This is a story about a dog and as it goes on it turns out it’s not really about a dog at all.
A few weeks ago, my Dad’s old bulldog Max came to stay with us. The nature of why is personal, but Max needed a safe space for a while and Big Daddy and I agreed. We’d been debating getting another dog for the dog (long story) and both of us loved Max.
Max was recovering from tumor removal, which Big Daddy and I were all too familiar with, and he had some swelling and infection going on. A trip to our vet found us trying to sneak fourteen pills a day into food Max would eat. For a while, things were going well. Max was himself. He was ornery and greedy and we couldn’t get enough of his funny bulldog faces.
I debated drawing eyebrows on him.
But, Thursday Max began to refuse to take his pills and by Sunday he was doing poorly. You know the end of this story, of course. Max was 10.5. He weighed 115 pounds. He was a big dog and an old dog. Big Daddy and I took Max to the vet on Monday and we didn’t bring him back home.
Max, you see, was the rotten little brother. He stole toys. He knocked people over. He may or may not have peed on people’s legs. At one point, he stole the Princess’s beloved teddy bear and tossed him into the air over and over again with glee until Mom caught him and took N-N away. He was annoying and funny and we all loved him.
Max was my Mom’s last dog and over the years the pets that lived with her at her end have all gone on; crossed the rainbow bridge or wherever pets go. If there is heaven, they must go there because how could it be paradise without a cat in your lap or a dog at your feet? But, I’m digressing. First it was Sylvester and then it was Jasmine and then just Max was left as the old guard. And now he, like the others, has gone.
Grief, I’ve learned, is really love. It’s all the love you want to give but cannot give. The more you loved someone, the more you grieve. All of that unspent love gathers up in the corners of your eyes and in that part of your chest that gets empty and hollow feeling. The happiness of love turns to sadness when unspent. Grief is just love with no place to go.
It’s taken me seven years to realize that my grief is my way of telling the great vastness that the love I have still resides here with me. I will always grieve for my Mom because I will always love her. It won’t stop. That’s how love goes.

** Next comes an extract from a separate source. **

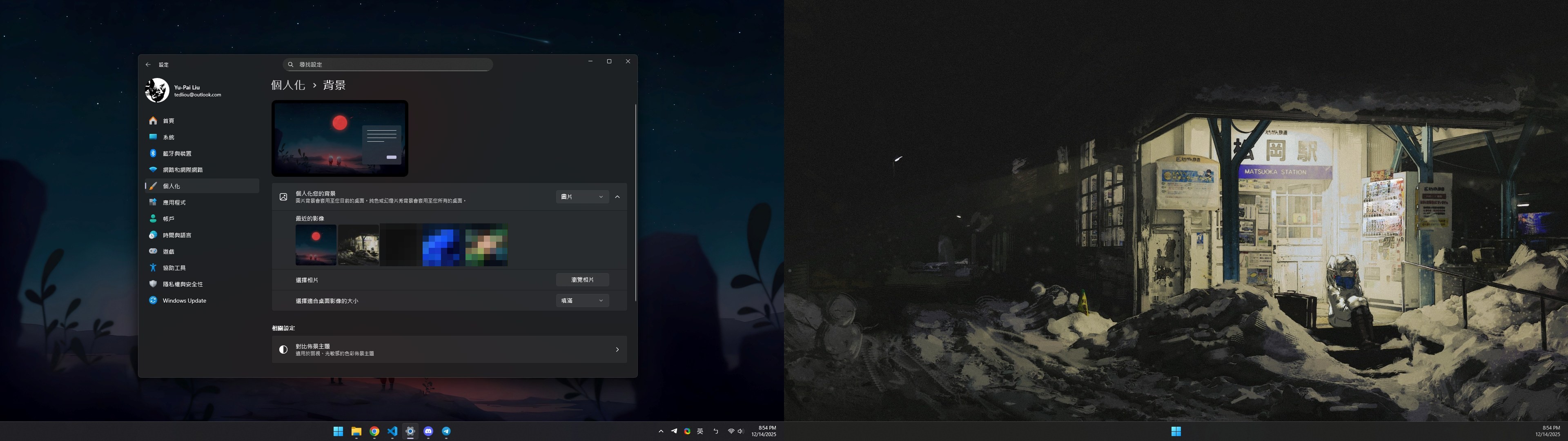
Task: Collapse the 個人化您的背景 section
Action: pyautogui.click(x=617, y=197)
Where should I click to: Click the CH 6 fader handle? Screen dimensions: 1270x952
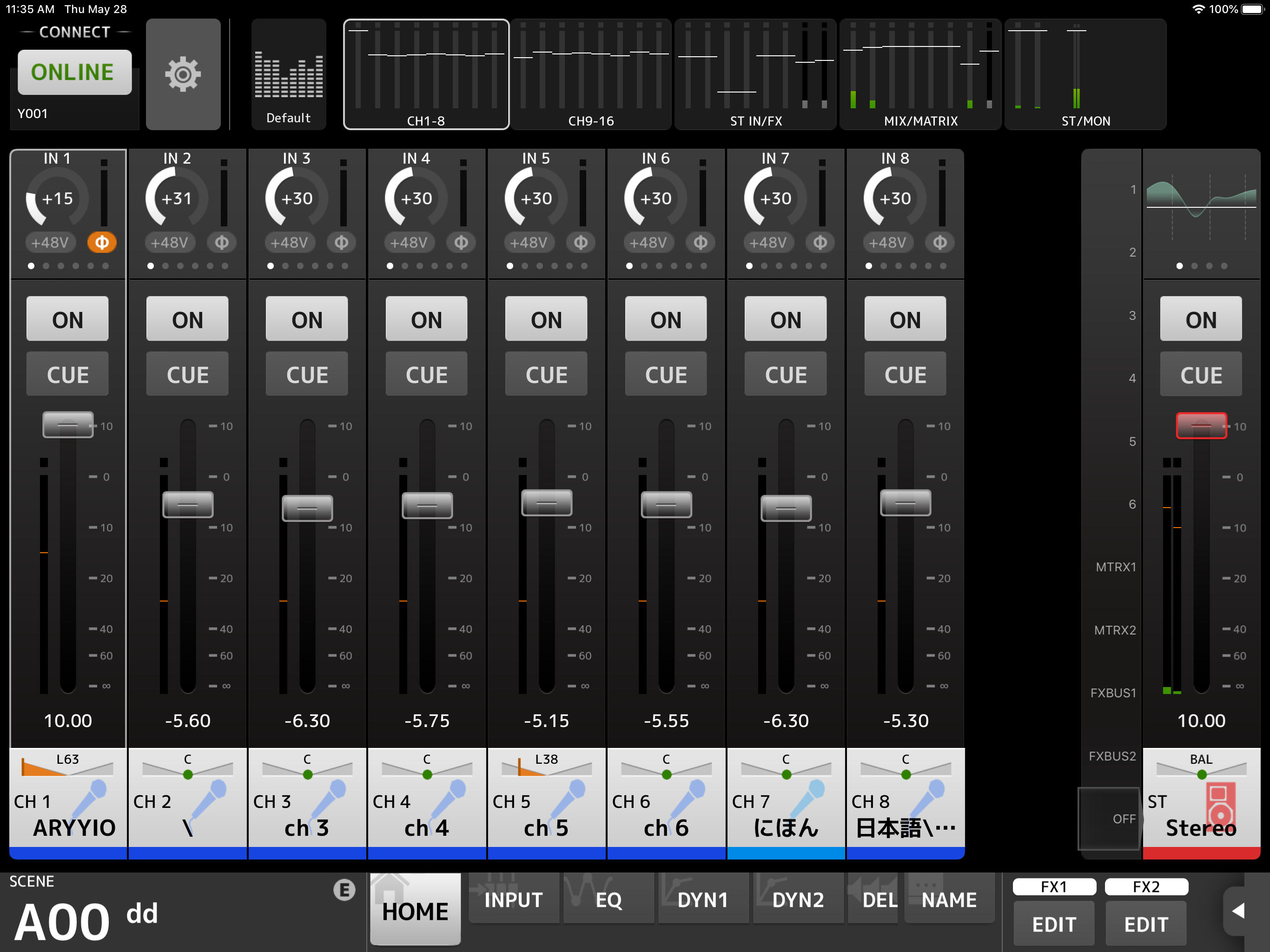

When my Mom first died, it was easy to find touchstones to draw me back to her. The car she drove was my sister’s and was still parked in the driveway. The place she worked was still busy and I could catch a glimpse of her desk through the swinging doors whenever I wanted to. Sylvester was really her cat and spending a few minutes petting the patch of white hair on his chest connected me again. We found great value hammock and stand sets so we bought her and Dad the hammock that was strung between the two trees at their place Up North. All those things; these beings and people and places are like a connect the dot puzzle. They draw the line backward. Mom worked here, the little lights whisper. Can’t you see her standing over there? Mom sat there, the little lights whisper. Remember the little visors she bought the Princess so they could drive with the top down? But one by one, over time, those little lights start to wink out. The car is gone. So is the place Up North. The home we grew up? A thing of the past. The place she worked? It’s gone too and so are Sylvester and Jasmine and now Max. The lights wink out over and over again and she moves farther and farther away to a place where she’s not easy to touch and to find anymore.
I won’t say it’s the worst. That wouldn’t be true, but it’s hard every time another light winks away. Max’s light is just another light in the line of lights that have already gone dark. Mom petted him. Mom walked him. Mom yelled at him and gave him treats and played with him.
In the end, it was Max’s big heart that was his undoing. Scientifically, the vet explained how these things happen and what they see in big dog’s like Max, but while I understand all the words that isn’t it, exactly. Max had a big heart inside his big body because he loved us. His heart was big because he was joyful and playful and protective. It wasn’t a flaw or a fault of old age, just a good old dog who loved his family.